In the present study, ADA was detected in only 1.4% (4 out of 285) of the enrolled patients after the administration of r-hFSH, with none of them identified to be neutralizing in nature. Notably, the development of these ADA was transient in all patients, and further testing showed the absence of ADA in all these patients. Further assessment of the patients with detected ADA in relation to their efficacy, and safety data also did not reveal any impact of the ADA. None of these patients developed any adverse effect or local injection site reactions. Three of the four patients, who completed COS, achieved the development of mature follicle for further IUI procedure; the cycle was canceled in the fourth patient for the performance of a surgery and could not be assessed for efficacy.

The present study, being a phase 4 study, did not have stringent controls on the regimen of r-hFSH used for COS, which was essentially left at the investigator's clinical judgment. The average success rate with IUI is considered to be around 13%.[12] A 2014 meta-analysis reported clinical pregnancy rates ranging from 7.6% to 22.6% per cycle in patients, who received r-hFSH for COS-IUI.[13] A retrospective study with 2019 IUI cycles from France reported a pregnancy rate of 14.8%.[14] A recent retrospective analysis of 800 IUI cycles from a tertiary center in India reported a clinical pregnancy rate of 14.1%.[15] The clinical pregnancy rate of 11.6% in IUI cycles observed in this study is in line with the literature-reported data. With respect to success rates in IVF, a 2011 Cochrane review of randomized controlled studies comparing r-hFSH versus urinary gonadotrophins in ART cycles reported clinical pregnancy rates ranging from 16.7% to 56% with r-hFSH, with most studies reporting a rate around 24%–27%.[16] The clinical pregnancy rate of about 30% with IVF in the present study is in conformity with these data.

OHSS (one mild and one moderate) was reported in only two (0.7%) patients assigned to IVF treatment.
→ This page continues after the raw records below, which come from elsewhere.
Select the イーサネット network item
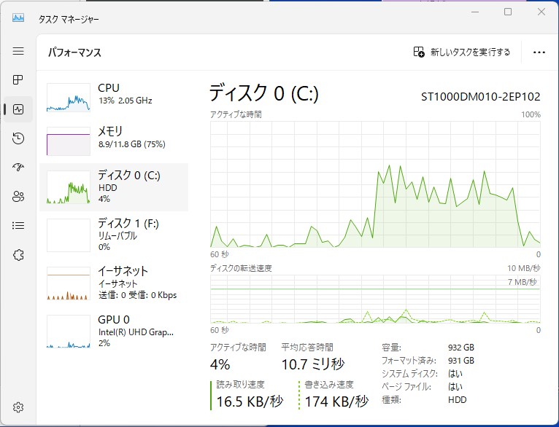Viewport: 559px width, 427px height. (114, 283)
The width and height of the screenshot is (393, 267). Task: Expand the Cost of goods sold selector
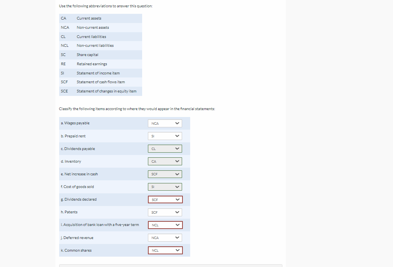164,186
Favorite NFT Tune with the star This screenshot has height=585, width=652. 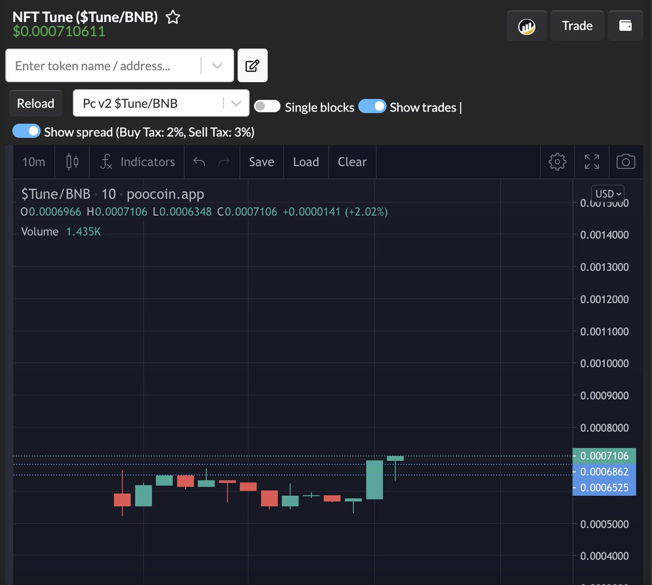pos(172,17)
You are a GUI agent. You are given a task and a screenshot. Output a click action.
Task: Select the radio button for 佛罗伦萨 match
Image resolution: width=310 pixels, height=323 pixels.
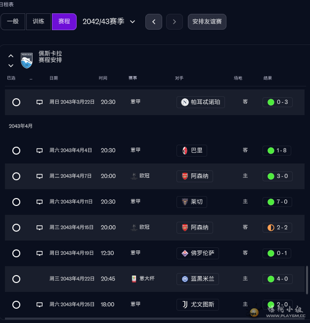coord(16,253)
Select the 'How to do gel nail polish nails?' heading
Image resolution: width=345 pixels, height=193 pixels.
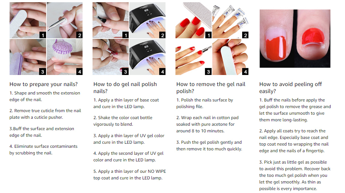pyautogui.click(x=125, y=87)
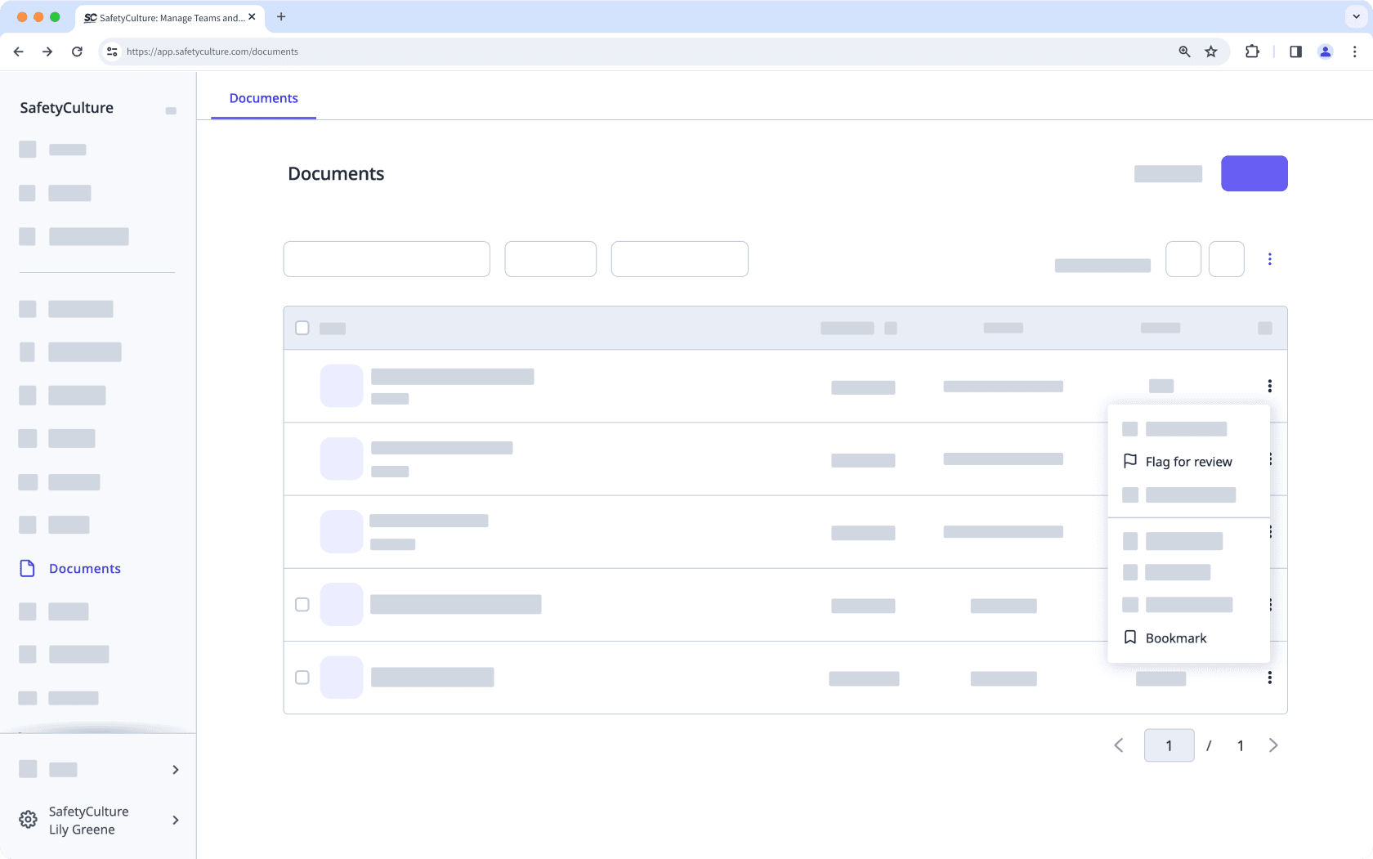Open the settings gear for SafetyCulture organization
The height and width of the screenshot is (859, 1373).
click(28, 820)
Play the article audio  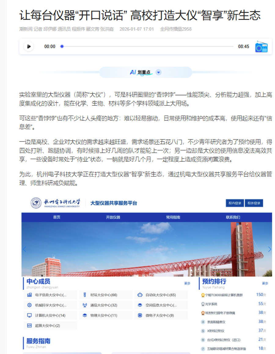coord(29,47)
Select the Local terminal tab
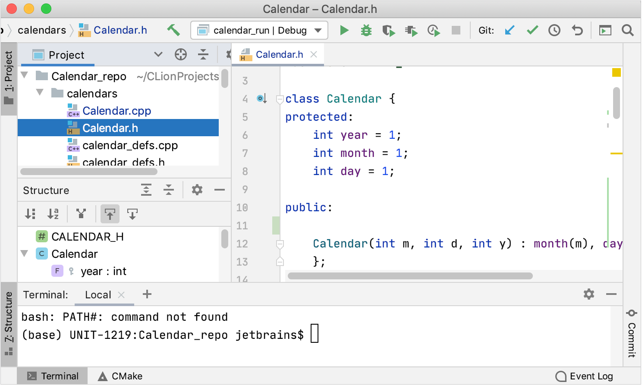Screen dimensions: 642x385 tap(98, 295)
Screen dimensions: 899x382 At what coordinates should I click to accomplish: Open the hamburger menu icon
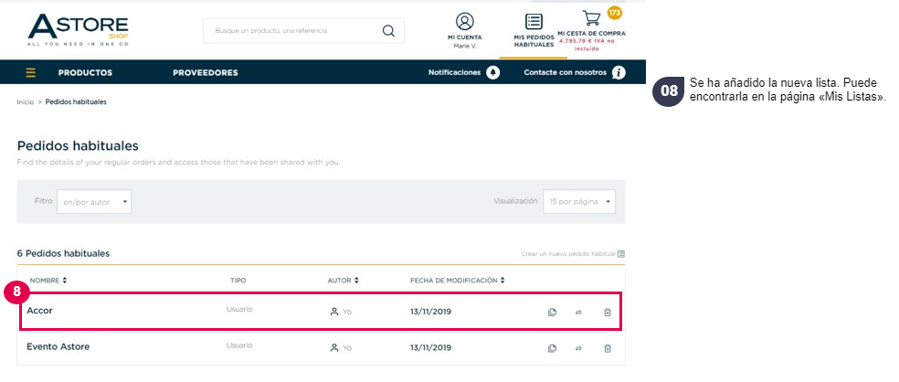pyautogui.click(x=30, y=73)
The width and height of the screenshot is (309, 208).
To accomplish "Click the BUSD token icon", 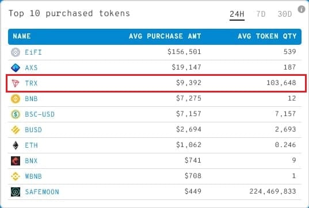I will 16,130.
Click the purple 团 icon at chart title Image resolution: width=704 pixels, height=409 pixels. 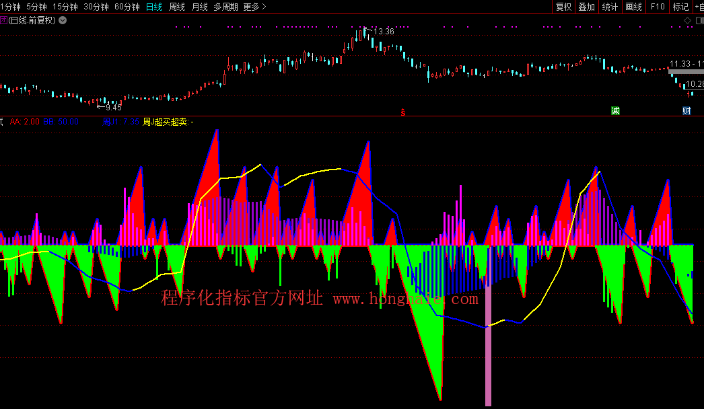(x=3, y=20)
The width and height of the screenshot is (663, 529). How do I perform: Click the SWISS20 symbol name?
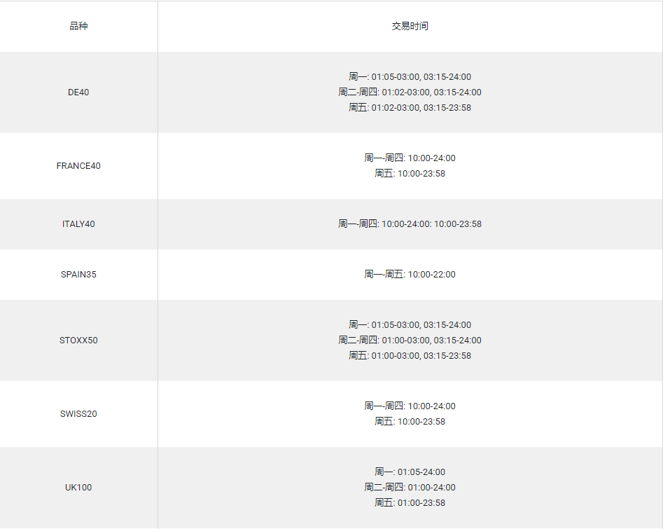78,414
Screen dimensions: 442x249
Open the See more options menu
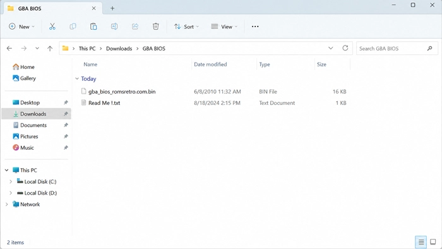click(x=255, y=27)
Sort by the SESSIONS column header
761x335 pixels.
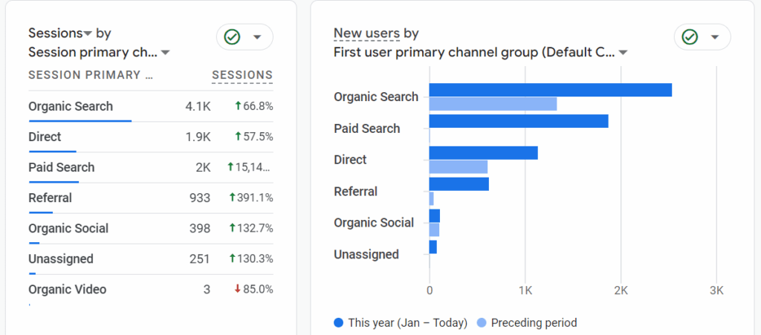click(x=242, y=75)
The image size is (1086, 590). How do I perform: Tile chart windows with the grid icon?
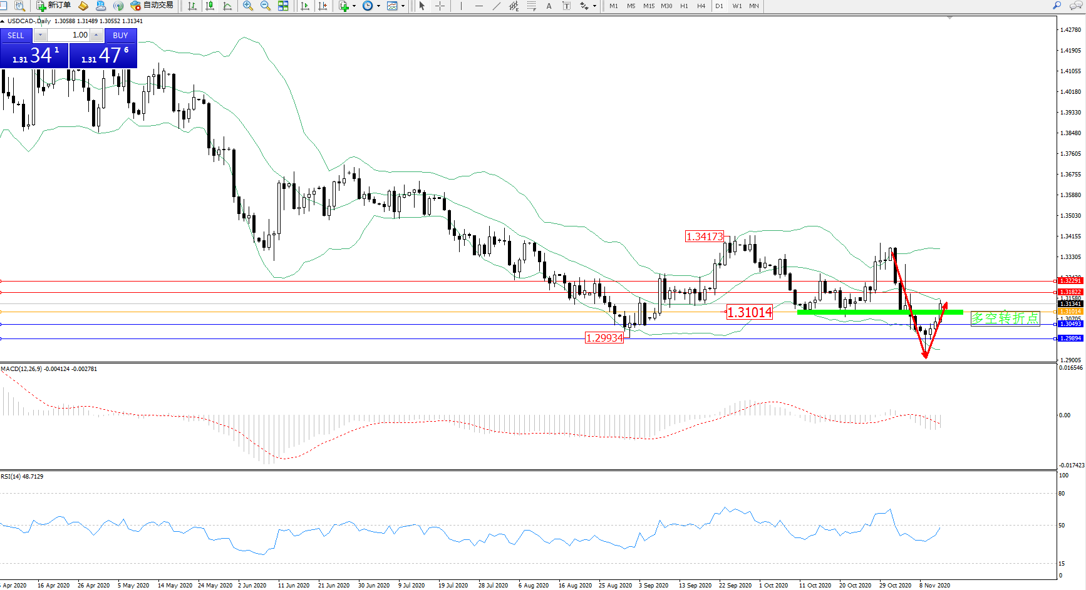pyautogui.click(x=283, y=6)
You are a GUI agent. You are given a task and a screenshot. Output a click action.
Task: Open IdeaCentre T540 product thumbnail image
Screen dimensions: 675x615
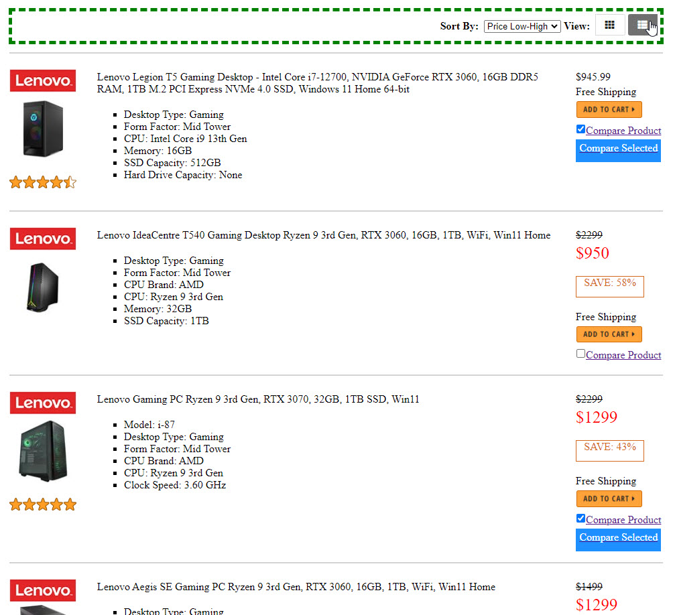click(x=43, y=287)
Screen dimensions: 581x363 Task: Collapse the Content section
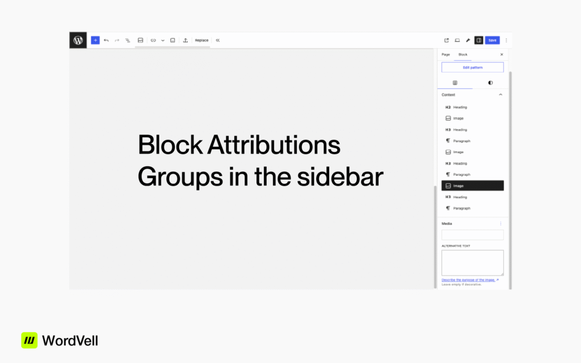pos(500,95)
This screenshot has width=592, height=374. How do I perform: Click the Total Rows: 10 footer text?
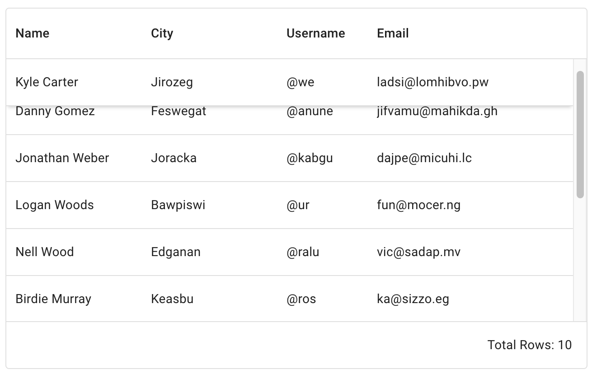tap(529, 345)
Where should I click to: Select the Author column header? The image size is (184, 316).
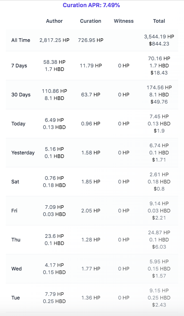coord(54,21)
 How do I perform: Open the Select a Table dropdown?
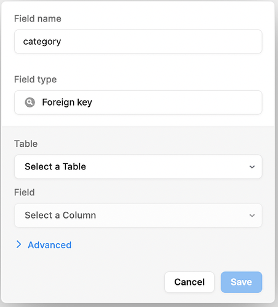click(x=138, y=166)
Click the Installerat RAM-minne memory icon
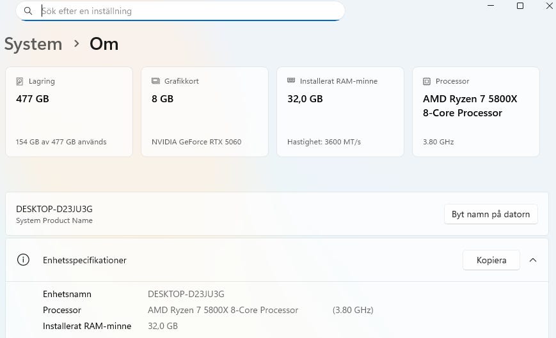 (291, 81)
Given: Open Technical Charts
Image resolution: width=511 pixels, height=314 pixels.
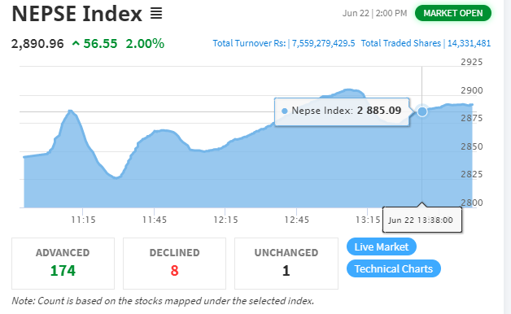Looking at the screenshot, I should coord(393,268).
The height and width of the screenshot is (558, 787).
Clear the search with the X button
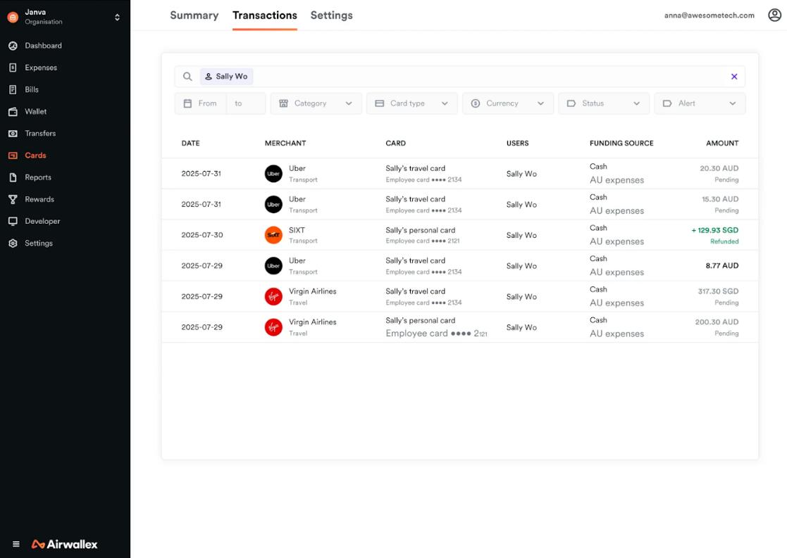point(734,77)
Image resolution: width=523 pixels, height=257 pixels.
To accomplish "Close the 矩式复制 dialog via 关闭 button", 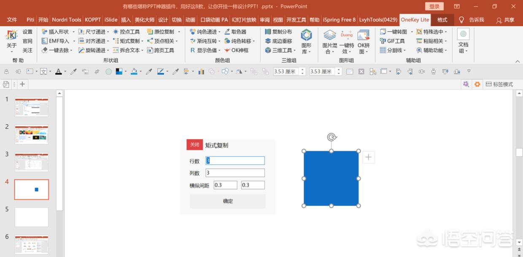I will [x=194, y=144].
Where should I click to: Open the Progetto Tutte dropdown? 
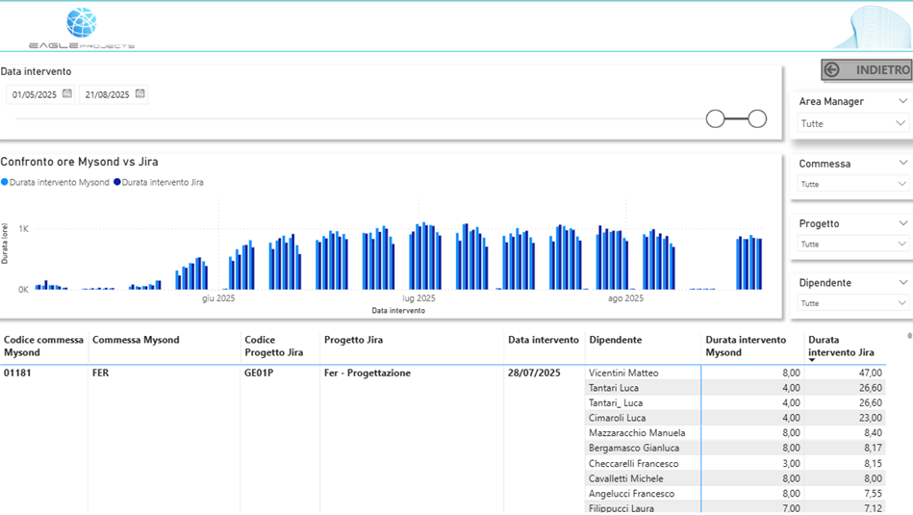click(852, 244)
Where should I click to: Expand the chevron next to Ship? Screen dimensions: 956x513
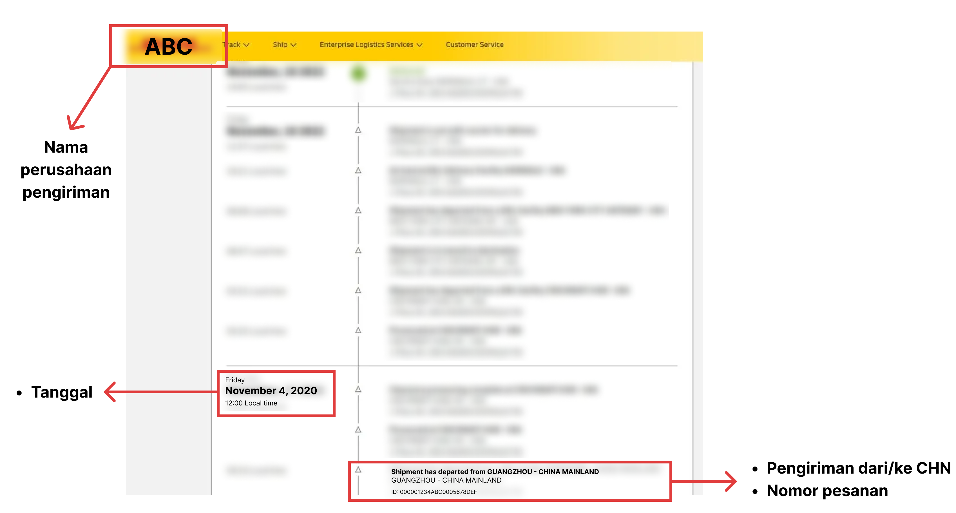(294, 45)
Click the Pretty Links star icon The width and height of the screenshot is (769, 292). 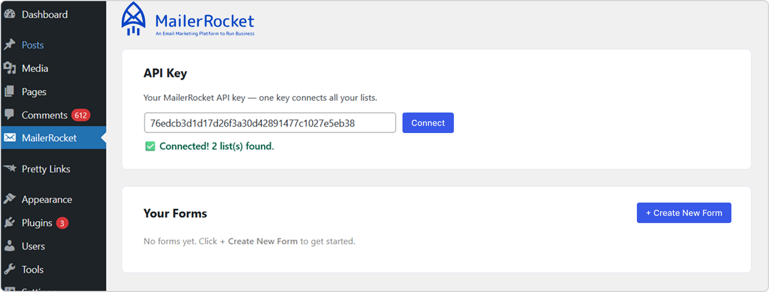coord(9,168)
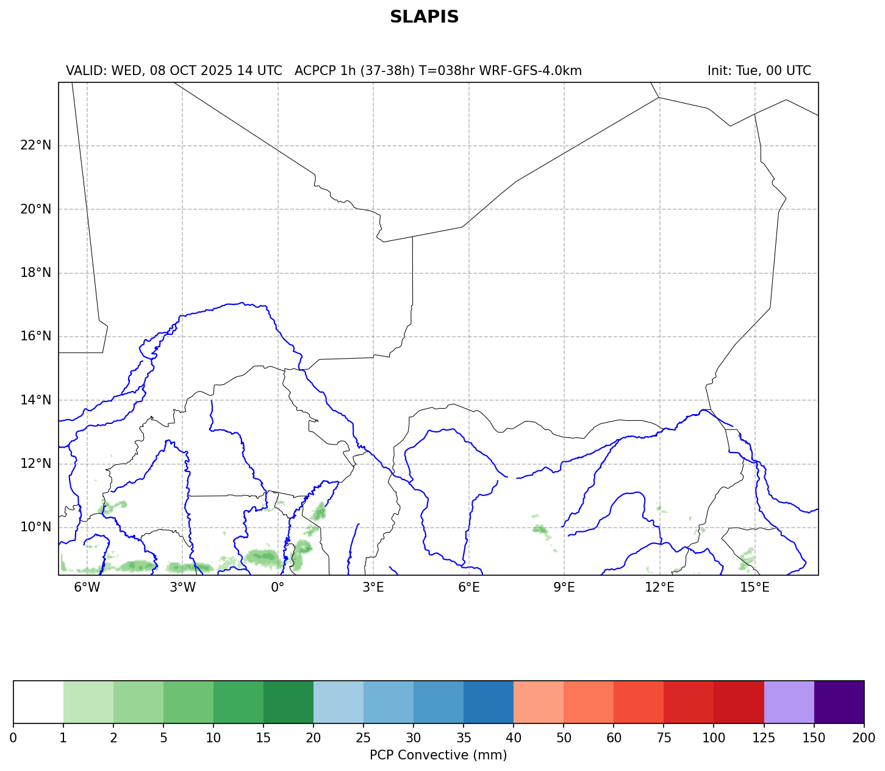Click the 'PCP Convective (mm)' colorbar label

point(438,755)
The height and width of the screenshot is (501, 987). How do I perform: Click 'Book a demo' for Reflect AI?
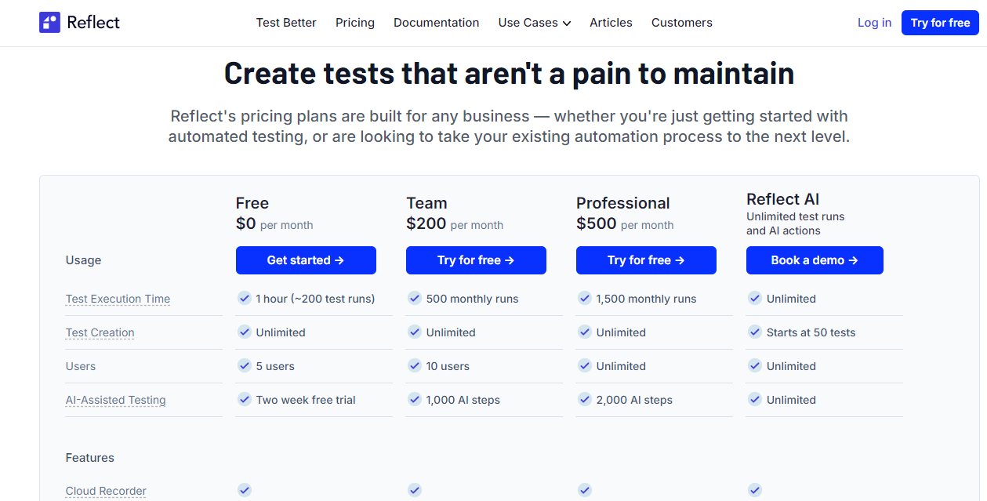[x=815, y=260]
There was one case of ectopic pregnancy, another complication known to occur with higher frequency in those undergoing ART. The only other serious AE reported was a case of viral fever, which resolved with symptomatic treatment and was judged to be unrelated to the treatment procedure. There were three other AEs reported, all of which were nonserious and were deemed unrelated by the investigators.

We acknowledge that the fixed time points for immunogenicity assessment may fail to identify all patients who develop an antibody response, as there can be wide variations in the onset and duration of such a response; and continuing pharmacovigilance will be needed.

CONCLUSIONS

The results of this study support the low immunogenic potential of the r-hFSH, consistent with existing immunogenicity data for r-hFSH. The overall safety and efficacy profile for the tested preparation is also in line with that available in the literature, and no new safety concerns were identified.

Financial support and sponsorship

This study was financially supported by Bharat Serums and Vaccines Limited.

Conflicts of interest

Ganesh H. Divekar and James John are employees of Bharat Serums and Vaccines Limited, India.